W.H. Auden once raised this puzzle of the sonnet’s survival powers and asked us to speculate about how to account for it. He himself volunteered the very probing and suggestive notion that there must be manifest in the proportions of some familiar natural objects (say, the trunk of certain trees in relation to the crown of their branches and leaves) a ratio that corresponded in some way that we unconsciously recognized to the proportions of the two parts of a Petrarchan sonnet to one another, of the octet to the sestet, of eight to six.

A question, in fact, of proportional relationship, which we are, as it were, aware of without noticing. In his book On the Laws of the Poetic Art Hecht has himself put forward the example of Vitruvius, the leading architect of Augustan Rome, who suggested that the greatest and most enduring architecture is in correspondence to the anatomy of “a well-shaped man.” The Vitruvian idea, as Hecht points out, is made explicit in Yeats’s late poem “The Statues,” where proportion becomes a mystique, urging a kind of worship upon its acolytes, so that they may even find themselves wishing to press “live lips upon a plummet-measured face.”
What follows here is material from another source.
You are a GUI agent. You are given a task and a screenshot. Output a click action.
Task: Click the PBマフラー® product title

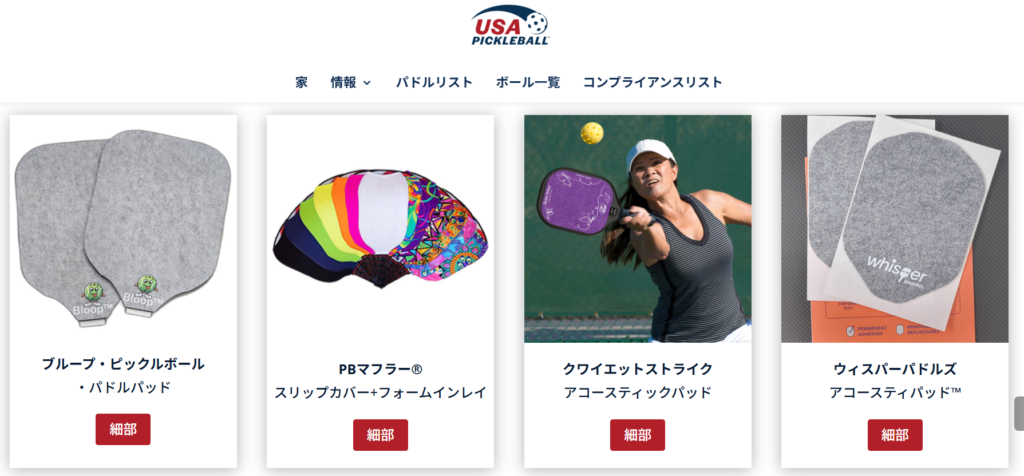coord(380,369)
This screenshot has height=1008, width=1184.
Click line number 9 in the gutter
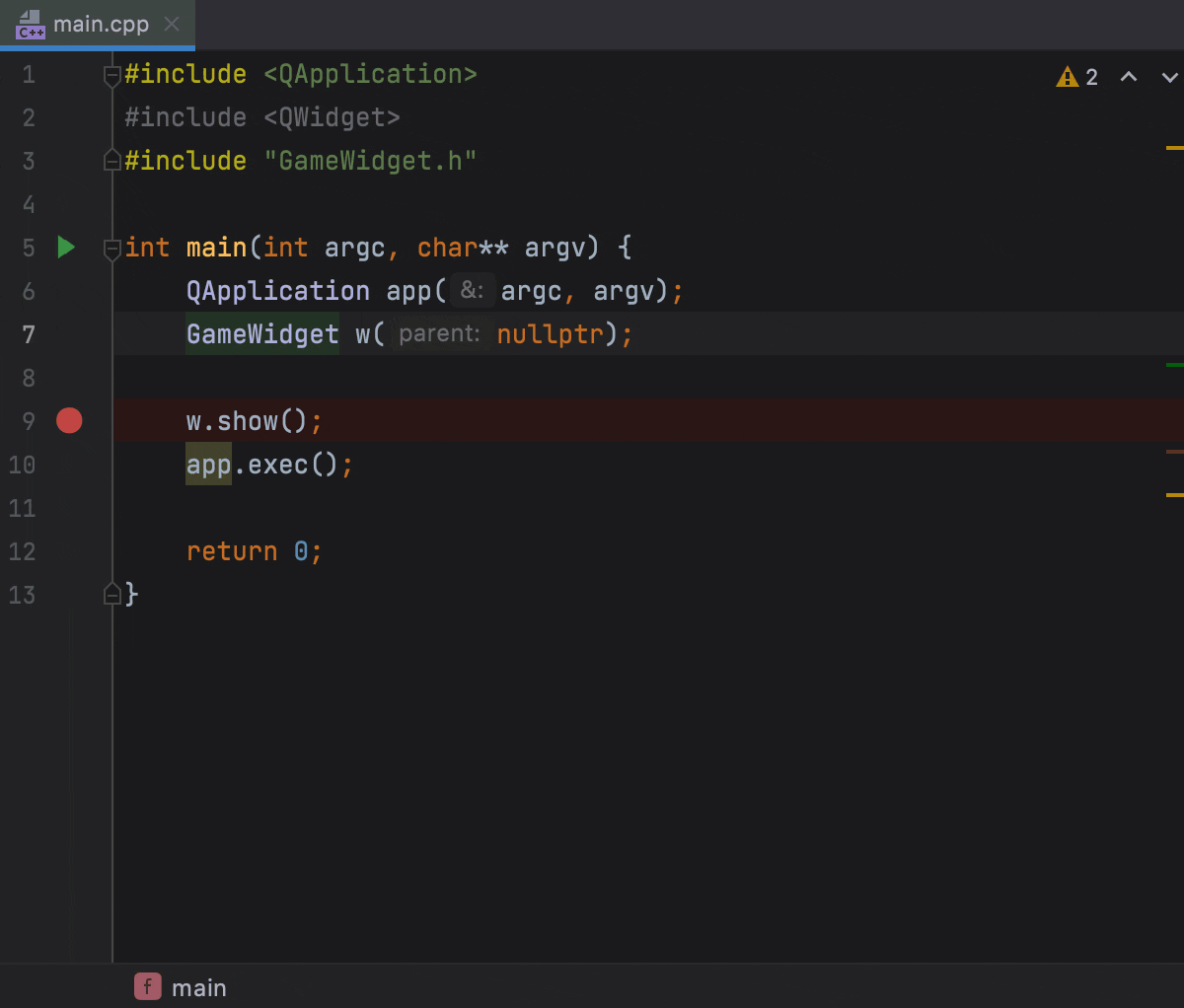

Parody can be the most demure as it is the most sardonic of unheard notes and chuckles. Housman was a brilliant parodist; Hecht quotes his comment in rhyme on Longfellow’s “Excelsior”:

The shades of night were falling fast
And the rain was falling faster,
When through an Alpine village passed
An Alpine village pastor…

Longfellow is in his own way a very fine poet, but his melodies, their meaning, and their morals can be heard all too clearly; and to make the point even more clear he glossed this poem with a prose commentary, explaining, rather as the Alpine village pastor himself might have done, just what lofty lessons were to be drawn from his poem “Excelsior.”

The point about a hidden harmony is that it stays hidden; our sense of the melody can only be present to us because the melody itself is not heard. That may sound a trifle obscure, but Hecht illustrates the way it works admirably in his essay on Robert Frost’s well-known poem “The Wood-Pile.” This is essentially a mystery poem, but what the mystery is, or if it exists, will never be solved. No harmony could be more silent than that, and yet the harmony itself is eloquent in the last lines of the poem.

Walking in a frozen and lonely swamp the poet finds far from anywhere “a cord of maple, cut and split” and neatly stacked to measure. Who did it and why? Maybe, the poet reflects, “someone who lived in turning to fresh tasks” had left it there—

To warm the frozen swamp as best it could
With the slow smokeless burning of decay.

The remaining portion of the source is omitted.